When I graduated, I moved to Atlanta on my own to start a job, and my notions of happiness quickly became past tense—something that bewildered me at the time, but in retrospect, seems very obvious. I was writing for a magazine, which is exactly what I wanted to do in the world, but I didn’t feel fulfilled by landing the dream job or renting the cute single girl apartment because some key ingredient was missing, and I wasn’t happy. Happiness was making fried rice in a kitchen 600 miles away. This wasn’t that.
What finally brought happiness into the foreground for me again—years later, mind you—was changing how I thought about fulfillment, opting to view it as a type of currency that paid for, let’s say, my emotional mortgage instead of as a feeling that came as a direct result of having a career in a field I loved. In this new view, my job helped me pay off maybe 60 percent of that monthly fee. The other 40 percent needed to come from different avenues. Happiness revenue streams, if you will.

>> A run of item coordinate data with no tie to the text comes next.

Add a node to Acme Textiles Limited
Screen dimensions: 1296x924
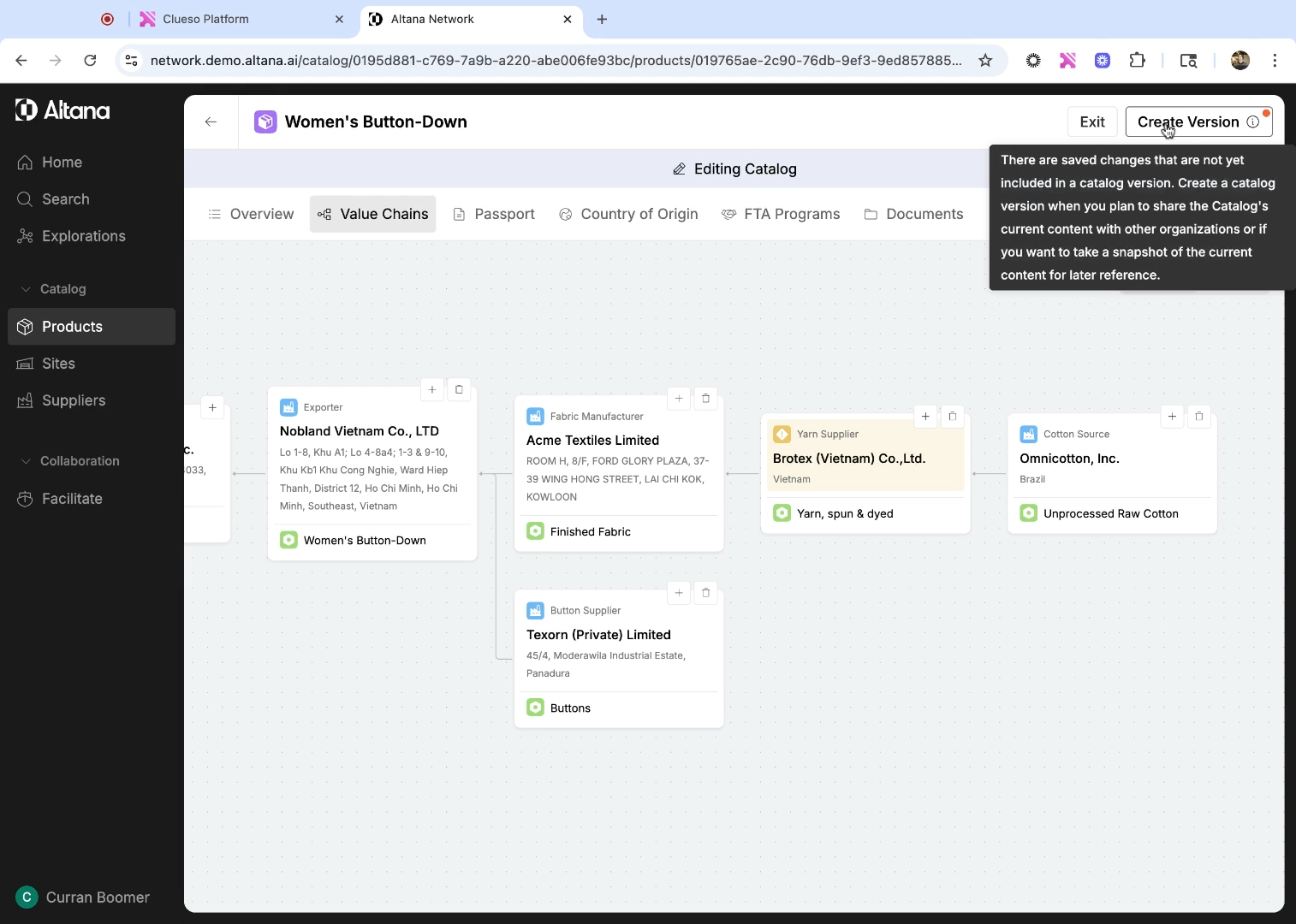679,399

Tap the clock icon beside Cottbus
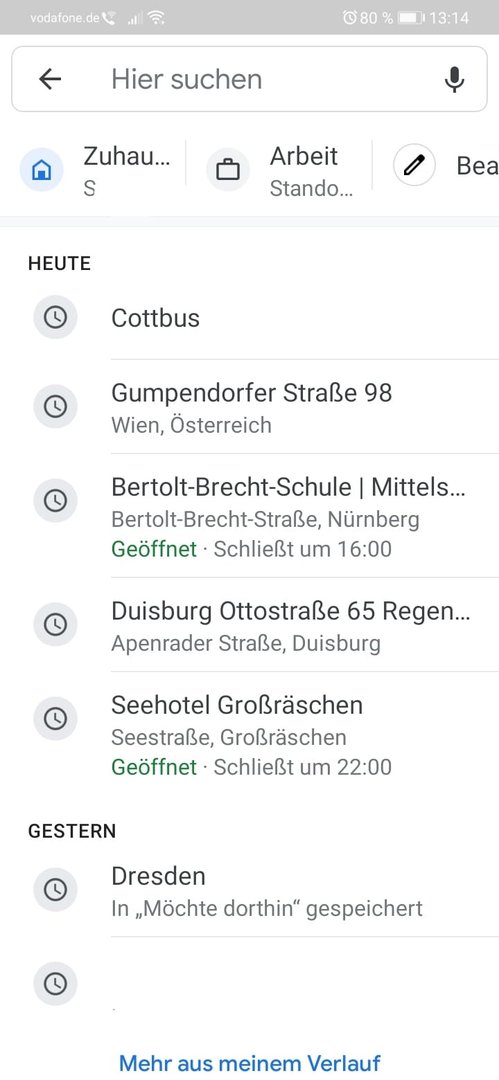(x=55, y=318)
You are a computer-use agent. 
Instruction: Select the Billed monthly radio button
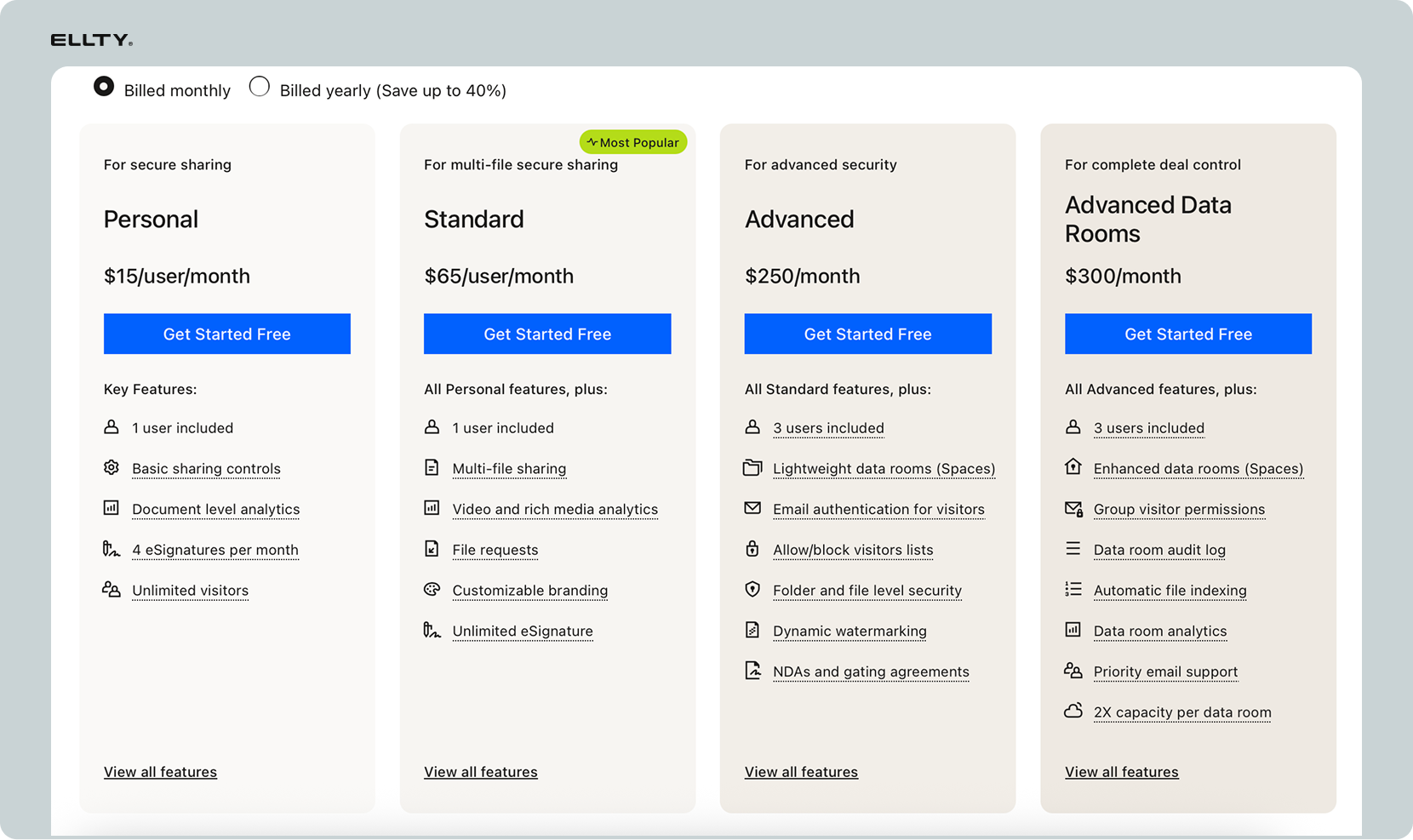pos(104,87)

I found those funds by reflecting on what made that grad school house so meaningful to me, and pursuing opportunities that recreated those core emotions. Sure, friendship was a huge component of that experience, but beyond camaraderie, fulfillment for me rested on things like this: the feeling of being taken seriously and being in spaces and relationships that value accountability, curiosity, self-improvement, creativity, affection, and fun. I sometimes distill this to the phrase, “Even when we disagree, I am on your side” because I like working toward a common goal just as much as I value people who both like me and challenge me.
Today, I volunteer at a theatre, am learning to sew alongside some talented seamstresses, and have a community of people I love who embody that feeling I had years ago, which takes the pressure off my job to deliver 100 percent of my fulfillment needs all the time. (Although gender equity work does pack a punch.)
More importantly, I no longer think of that grad school house as “the happiest I’ve ever been.” Happiness and fulfillment nowadays are more like a wealth I’m building, and when I feel lacking, I tap into another stream.